AIM OF THE EXERCISE: Can you reproduce, character for character, the lines below beginning with the line that contains "The width and" and ending with the line that contains "pyautogui.click(x=311, y=80)", with both of those lines included?

##### EXERCISE MATERIALS #####

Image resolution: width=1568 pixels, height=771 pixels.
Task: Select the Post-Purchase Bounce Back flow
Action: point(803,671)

#####
##### EXERCISE MATERIALS #####

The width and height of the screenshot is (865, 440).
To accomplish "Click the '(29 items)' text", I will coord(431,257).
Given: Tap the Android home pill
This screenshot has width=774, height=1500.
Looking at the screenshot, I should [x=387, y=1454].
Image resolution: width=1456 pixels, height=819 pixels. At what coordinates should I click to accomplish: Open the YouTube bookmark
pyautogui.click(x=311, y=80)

#####

ANSWER TO THIS EXERCISE:
The width and height of the screenshot is (865, 440).
To accomplish "Click the '(29 items)' text", I will coord(431,257).
Given: Tap the Android home pill
This screenshot has width=774, height=1500.
Looking at the screenshot, I should [x=387, y=1454].
Image resolution: width=1456 pixels, height=819 pixels. At what coordinates should I click to accomplish: Open the YouTube bookmark
pyautogui.click(x=311, y=80)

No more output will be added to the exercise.